#### Work request
Once the line with "This screenshot has width=691, height=310." is found, write it out along with every line after it, exactly, up to the last line of the entries below. Exclude pictures.

#### Extracted entries
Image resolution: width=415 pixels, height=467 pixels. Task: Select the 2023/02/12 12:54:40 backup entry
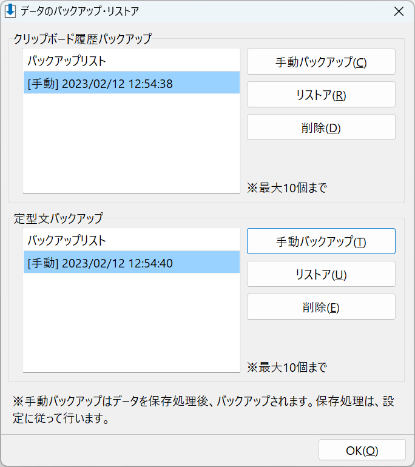coord(132,262)
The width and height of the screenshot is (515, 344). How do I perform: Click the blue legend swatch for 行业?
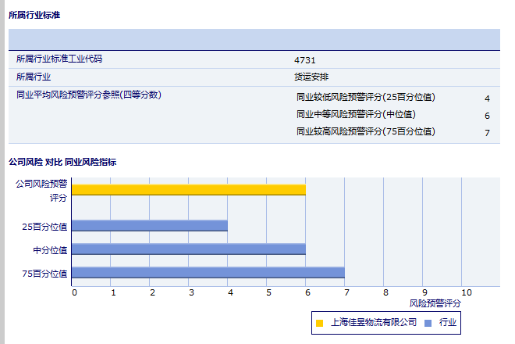click(x=428, y=322)
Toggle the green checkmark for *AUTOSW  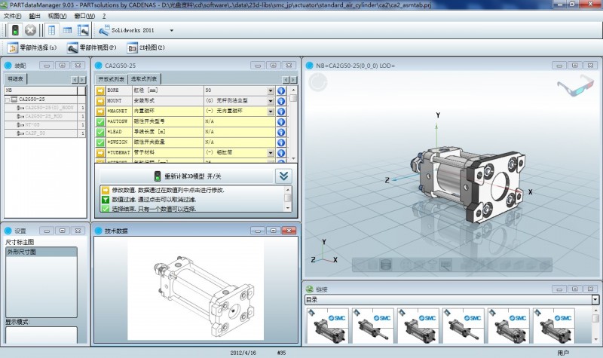tap(100, 121)
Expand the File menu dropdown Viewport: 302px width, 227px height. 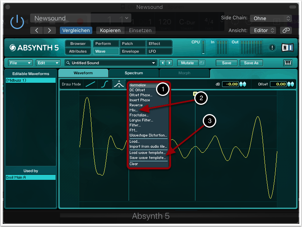(x=20, y=63)
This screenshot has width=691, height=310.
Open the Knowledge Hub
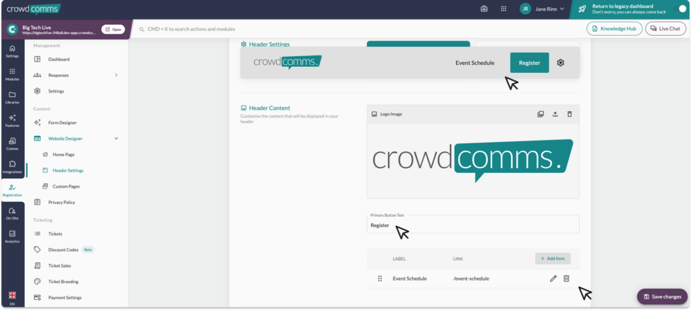coord(614,28)
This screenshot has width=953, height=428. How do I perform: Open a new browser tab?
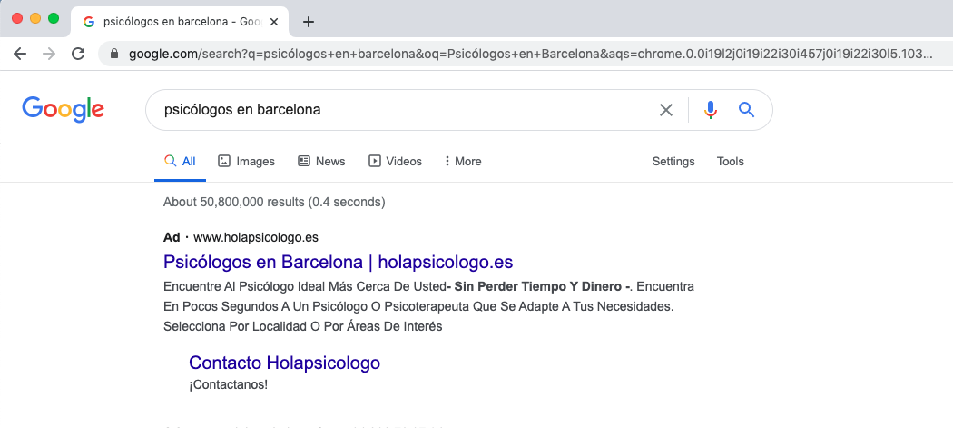[x=309, y=22]
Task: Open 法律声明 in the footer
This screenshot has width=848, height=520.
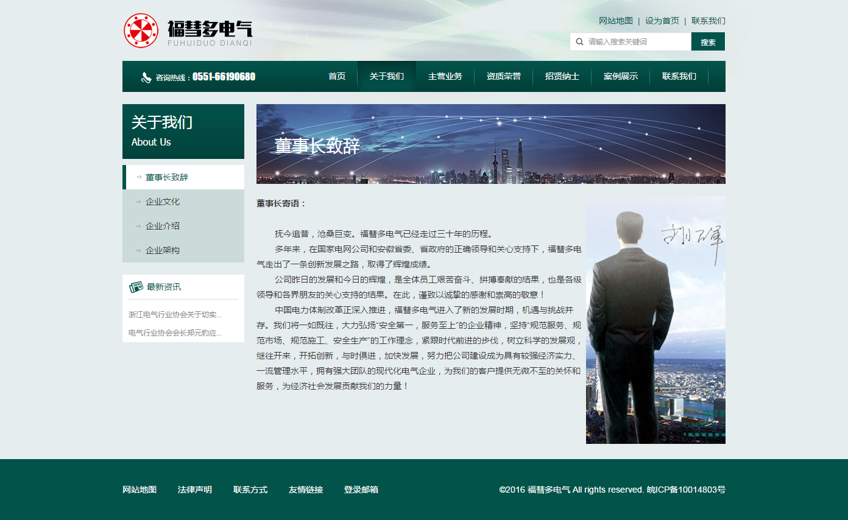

#### Answer to this task
This screenshot has width=691, height=310.
Open the Knowledge Hub
coord(614,28)
This screenshot has width=953, height=428. How do I perform: Open a new browser tab?
[x=309, y=22]
Task: Open 法律声明 in the footer
This screenshot has width=848, height=520.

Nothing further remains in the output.